### Description of the task
What is needed here is a verbatim copy of the records that follow.

[Dataset entries]
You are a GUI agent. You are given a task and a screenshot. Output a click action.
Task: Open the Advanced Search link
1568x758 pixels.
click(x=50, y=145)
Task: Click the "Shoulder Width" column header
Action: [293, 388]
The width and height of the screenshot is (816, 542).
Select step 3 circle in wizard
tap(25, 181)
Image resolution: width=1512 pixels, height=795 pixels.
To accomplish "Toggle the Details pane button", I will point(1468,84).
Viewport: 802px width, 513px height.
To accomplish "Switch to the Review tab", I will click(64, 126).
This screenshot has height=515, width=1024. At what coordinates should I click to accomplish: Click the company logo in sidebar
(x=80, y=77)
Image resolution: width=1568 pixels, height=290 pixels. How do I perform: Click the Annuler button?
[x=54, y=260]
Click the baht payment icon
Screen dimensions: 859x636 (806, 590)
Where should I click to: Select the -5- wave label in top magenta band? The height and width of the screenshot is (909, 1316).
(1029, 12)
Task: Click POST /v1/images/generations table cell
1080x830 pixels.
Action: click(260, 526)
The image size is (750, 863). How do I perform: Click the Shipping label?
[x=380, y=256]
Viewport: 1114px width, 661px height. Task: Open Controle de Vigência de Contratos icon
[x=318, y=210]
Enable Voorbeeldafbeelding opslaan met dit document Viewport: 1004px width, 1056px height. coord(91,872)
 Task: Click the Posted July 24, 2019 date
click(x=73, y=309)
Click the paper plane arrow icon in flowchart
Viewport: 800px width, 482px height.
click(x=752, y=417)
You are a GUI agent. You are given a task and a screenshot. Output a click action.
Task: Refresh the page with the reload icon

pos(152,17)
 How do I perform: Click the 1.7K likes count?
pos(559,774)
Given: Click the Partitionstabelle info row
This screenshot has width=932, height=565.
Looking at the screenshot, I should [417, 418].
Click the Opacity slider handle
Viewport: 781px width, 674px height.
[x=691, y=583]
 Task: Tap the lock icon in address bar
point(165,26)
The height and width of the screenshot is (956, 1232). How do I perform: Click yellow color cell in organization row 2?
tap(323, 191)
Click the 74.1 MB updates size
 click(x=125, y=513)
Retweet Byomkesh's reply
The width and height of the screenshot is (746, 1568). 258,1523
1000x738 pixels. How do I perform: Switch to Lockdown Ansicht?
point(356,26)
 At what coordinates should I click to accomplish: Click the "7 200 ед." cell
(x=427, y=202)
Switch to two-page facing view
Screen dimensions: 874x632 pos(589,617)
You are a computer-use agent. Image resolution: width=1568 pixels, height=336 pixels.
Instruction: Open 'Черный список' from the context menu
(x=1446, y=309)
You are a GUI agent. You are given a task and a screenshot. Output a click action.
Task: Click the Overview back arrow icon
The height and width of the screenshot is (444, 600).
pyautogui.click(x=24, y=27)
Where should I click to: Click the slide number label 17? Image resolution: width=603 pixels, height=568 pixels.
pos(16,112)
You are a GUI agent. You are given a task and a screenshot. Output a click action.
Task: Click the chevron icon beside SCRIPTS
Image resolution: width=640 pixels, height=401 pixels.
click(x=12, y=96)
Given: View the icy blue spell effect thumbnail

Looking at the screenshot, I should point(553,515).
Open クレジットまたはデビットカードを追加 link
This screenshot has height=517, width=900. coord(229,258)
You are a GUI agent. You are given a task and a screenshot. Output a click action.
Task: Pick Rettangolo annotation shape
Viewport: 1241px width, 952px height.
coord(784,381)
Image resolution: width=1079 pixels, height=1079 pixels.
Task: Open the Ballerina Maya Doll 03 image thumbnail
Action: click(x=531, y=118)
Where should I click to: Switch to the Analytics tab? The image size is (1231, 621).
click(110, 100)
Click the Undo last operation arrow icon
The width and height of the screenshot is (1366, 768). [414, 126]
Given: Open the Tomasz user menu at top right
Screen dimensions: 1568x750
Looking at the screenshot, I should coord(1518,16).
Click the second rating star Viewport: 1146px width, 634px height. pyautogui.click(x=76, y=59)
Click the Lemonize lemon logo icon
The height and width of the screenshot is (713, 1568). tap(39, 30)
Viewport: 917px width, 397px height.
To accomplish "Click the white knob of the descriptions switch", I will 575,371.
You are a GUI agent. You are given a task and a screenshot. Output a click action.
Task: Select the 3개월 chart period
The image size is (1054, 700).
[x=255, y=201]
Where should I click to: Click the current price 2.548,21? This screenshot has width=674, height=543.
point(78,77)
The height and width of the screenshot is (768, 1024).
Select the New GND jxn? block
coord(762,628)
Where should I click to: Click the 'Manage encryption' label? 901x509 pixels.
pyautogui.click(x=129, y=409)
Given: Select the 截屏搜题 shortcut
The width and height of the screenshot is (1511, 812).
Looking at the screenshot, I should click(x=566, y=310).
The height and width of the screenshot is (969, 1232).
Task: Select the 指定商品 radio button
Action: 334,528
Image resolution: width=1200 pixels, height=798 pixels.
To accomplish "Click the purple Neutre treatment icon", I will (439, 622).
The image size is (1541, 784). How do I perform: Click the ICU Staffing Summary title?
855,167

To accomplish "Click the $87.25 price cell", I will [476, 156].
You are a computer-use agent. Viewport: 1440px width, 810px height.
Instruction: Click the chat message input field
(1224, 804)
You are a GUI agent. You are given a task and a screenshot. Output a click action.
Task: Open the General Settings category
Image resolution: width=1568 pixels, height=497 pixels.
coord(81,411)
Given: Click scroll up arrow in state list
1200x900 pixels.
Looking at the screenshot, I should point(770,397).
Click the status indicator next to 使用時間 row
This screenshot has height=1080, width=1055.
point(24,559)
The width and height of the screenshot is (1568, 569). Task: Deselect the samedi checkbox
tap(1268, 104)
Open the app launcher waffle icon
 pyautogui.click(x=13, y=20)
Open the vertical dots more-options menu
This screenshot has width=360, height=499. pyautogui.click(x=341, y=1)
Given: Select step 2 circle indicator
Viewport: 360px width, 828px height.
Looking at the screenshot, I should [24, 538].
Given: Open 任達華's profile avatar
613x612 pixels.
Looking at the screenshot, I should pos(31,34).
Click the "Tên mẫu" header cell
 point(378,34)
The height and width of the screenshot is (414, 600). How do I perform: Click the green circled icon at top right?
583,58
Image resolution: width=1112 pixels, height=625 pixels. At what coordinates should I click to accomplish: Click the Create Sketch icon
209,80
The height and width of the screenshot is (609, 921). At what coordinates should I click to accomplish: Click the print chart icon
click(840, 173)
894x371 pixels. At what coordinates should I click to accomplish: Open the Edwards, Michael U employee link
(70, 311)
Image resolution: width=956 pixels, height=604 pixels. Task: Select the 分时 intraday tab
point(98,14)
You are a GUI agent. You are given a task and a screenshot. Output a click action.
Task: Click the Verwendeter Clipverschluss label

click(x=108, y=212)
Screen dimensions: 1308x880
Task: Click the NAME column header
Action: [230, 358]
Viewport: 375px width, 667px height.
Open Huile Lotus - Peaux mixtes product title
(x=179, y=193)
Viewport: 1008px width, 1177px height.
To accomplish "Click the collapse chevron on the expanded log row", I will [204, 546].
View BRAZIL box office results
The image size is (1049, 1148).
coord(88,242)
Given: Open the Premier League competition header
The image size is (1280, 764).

### Exercise result
You are a GUI agent. You are given a task and a screenshot. Output a click action.
Task: Open the Advanced Search link
1568x758 pixels.
click(x=50, y=145)
Task: Click the "Shoulder Width" column header
Action: [293, 388]
The width and height of the screenshot is (816, 542).
Select step 3 circle in wizard
tap(25, 181)
Image resolution: width=1512 pixels, height=795 pixels.
To accomplish "Toggle the Details pane button", I will point(1468,84).
Viewport: 802px width, 513px height.
To accomplish "Switch to the Review tab", I will click(64, 126).
This screenshot has height=515, width=1024. At what coordinates should I click to accomplish: Click the company logo in sidebar
(x=80, y=77)
Image resolution: width=1568 pixels, height=290 pixels. How do I perform: Click the Annuler button?
[x=54, y=260]
Click the baht payment icon
Screen dimensions: 859x636 (806, 590)
Where should I click to: Select the -5- wave label in top magenta band? The height and width of the screenshot is (909, 1316).
(1029, 12)
Task: Click POST /v1/images/generations table cell
1080x830 pixels.
Action: click(260, 526)
The image size is (750, 863). How do I perform: Click the Shipping label?
[x=380, y=256]
Viewport: 1114px width, 661px height. Task: Open Controle de Vigência de Contratos icon
[x=318, y=210]
Enable Voorbeeldafbeelding opslaan met dit document Viewport: 1004px width, 1056px height. coord(91,872)
 Task: Click the Posted July 24, 2019 date
click(x=73, y=309)
Click the paper plane arrow icon in flowchart
Viewport: 800px width, 482px height.
click(x=752, y=417)
You are a GUI agent. You are given a task and a screenshot. Output a click action.
Task: Refresh the page with the reload icon

pos(152,17)
 How do I perform: Click the 1.7K likes count?
pos(559,774)
Given: Click the Partitionstabelle info row
This screenshot has width=932, height=565.
Looking at the screenshot, I should [417, 418].
Click the Opacity slider handle
Viewport: 781px width, 674px height.
[x=691, y=583]
 Task: Tap the lock icon in address bar
point(165,26)
The height and width of the screenshot is (956, 1232). How do I perform: Click yellow color cell in organization row 2?
tap(323, 191)
Click the 74.1 MB updates size
 click(x=125, y=513)
Retweet Byomkesh's reply
The width and height of the screenshot is (746, 1568). 258,1523
1000x738 pixels. How do I perform: Switch to Lockdown Ansicht?
point(356,26)
 At what coordinates should I click to accomplish: Click the "7 200 ед." cell
(x=427, y=202)
Switch to two-page facing view
Screen dimensions: 874x632 pos(589,617)
You are a computer-use agent. Image resolution: width=1568 pixels, height=336 pixels.
Instruction: Open 'Черный список' from the context menu
(x=1446, y=309)
You are a GUI agent. You are given a task and a screenshot. Output a click action.
Task: Click the Overview back arrow icon
The height and width of the screenshot is (444, 600).
pyautogui.click(x=24, y=27)
Where should I click to: Click the slide number label 17? Image resolution: width=603 pixels, height=568 pixels.
pos(16,112)
You are a GUI agent. You are given a task and a screenshot. Output a click action.
Task: Click the chevron icon beside SCRIPTS
Image resolution: width=640 pixels, height=401 pixels.
click(x=12, y=96)
Given: View the icy blue spell effect thumbnail

Looking at the screenshot, I should point(553,515).
Open クレジットまたはデビットカードを追加 link
This screenshot has height=517, width=900. coord(229,258)
You are a GUI agent. You are given a task and a screenshot. Output a click action.
Task: Pick Rettangolo annotation shape
Viewport: 1241px width, 952px height.
coord(784,381)
Image resolution: width=1079 pixels, height=1079 pixels.
Task: Open the Ballerina Maya Doll 03 image thumbnail
Action: click(x=531, y=118)
Where should I click to: Switch to the Analytics tab? The image size is (1231, 621).
click(110, 100)
Click the Undo last operation arrow icon
The width and height of the screenshot is (1366, 768). [414, 126]
Given: Open the Tomasz user menu at top right
Screen dimensions: 1568x750
Looking at the screenshot, I should coord(1518,16).
Click the second rating star Viewport: 1146px width, 634px height. pyautogui.click(x=76, y=59)
Click the Lemonize lemon logo icon
The height and width of the screenshot is (713, 1568). tap(39, 30)
Viewport: 917px width, 397px height.
To accomplish "Click the white knob of the descriptions switch", I will 575,371.
You are a GUI agent. You are given a task and a screenshot. Output a click action.
Task: Select the 3개월 chart period
The image size is (1054, 700).
[x=255, y=201]
Where should I click to: Click the current price 2.548,21? This screenshot has width=674, height=543.
point(78,77)
The height and width of the screenshot is (768, 1024).
Select the New GND jxn? block
coord(762,628)
Where should I click to: Click the 'Manage encryption' label? 901x509 pixels.
pyautogui.click(x=129, y=409)
Given: Select the 截屏搜题 shortcut
The width and height of the screenshot is (1511, 812).
Looking at the screenshot, I should click(x=566, y=310).
The height and width of the screenshot is (969, 1232).
Task: Select the 指定商品 radio button
Action: 334,528
Image resolution: width=1200 pixels, height=798 pixels.
To accomplish "Click the purple Neutre treatment icon", I will (439, 622).
The image size is (1541, 784). How do I perform: Click the ICU Staffing Summary title?
855,167

To accomplish "Click the $87.25 price cell", I will [476, 156].
You are a computer-use agent. Viewport: 1440px width, 810px height.
Instruction: Click the chat message input field
(1224, 804)
You are a GUI agent. You are given a task and a screenshot. Output a click action.
Task: Open the General Settings category
Image resolution: width=1568 pixels, height=497 pixels.
coord(81,411)
Given: Click scroll up arrow in state list
1200x900 pixels.
Looking at the screenshot, I should point(770,397).
Click the status indicator next to 使用時間 row
This screenshot has height=1080, width=1055.
point(24,559)
The width and height of the screenshot is (1568, 569). Task: Deselect the samedi checkbox
tap(1268, 104)
Open the app launcher waffle icon
 pyautogui.click(x=13, y=20)
Open the vertical dots more-options menu
This screenshot has width=360, height=499. pyautogui.click(x=341, y=1)
Given: Select step 2 circle indicator
Viewport: 360px width, 828px height.
Looking at the screenshot, I should [24, 538].
Given: Open 任達華's profile avatar
613x612 pixels.
Looking at the screenshot, I should pos(31,34).
Click the "Tên mẫu" header cell
 point(378,34)
The height and width of the screenshot is (414, 600). How do I perform: Click the green circled icon at top right?
583,58
Image resolution: width=1112 pixels, height=625 pixels. At what coordinates should I click to accomplish: Click the Create Sketch icon
209,80
The height and width of the screenshot is (609, 921). At what coordinates should I click to accomplish: Click the print chart icon
click(840, 173)
894x371 pixels. At what coordinates should I click to accomplish: Open the Edwards, Michael U employee link
(70, 311)
Image resolution: width=956 pixels, height=604 pixels. Task: Select the 分时 intraday tab
point(98,14)
You are a GUI agent. You are given a task and a screenshot. Output a click action.
Task: Click the Verwendeter Clipverschluss label

click(x=108, y=212)
Screen dimensions: 1308x880
Task: Click the NAME column header
Action: [230, 358]
Viewport: 375px width, 667px height.
Open Huile Lotus - Peaux mixtes product title
(x=179, y=193)
Viewport: 1008px width, 1177px height.
To accomplish "Click the collapse chevron on the expanded log row", I will [204, 546].
View BRAZIL box office results
The image size is (1049, 1148).
coord(88,242)
Given: Open the Premier League competition header
The image size is (1280, 764).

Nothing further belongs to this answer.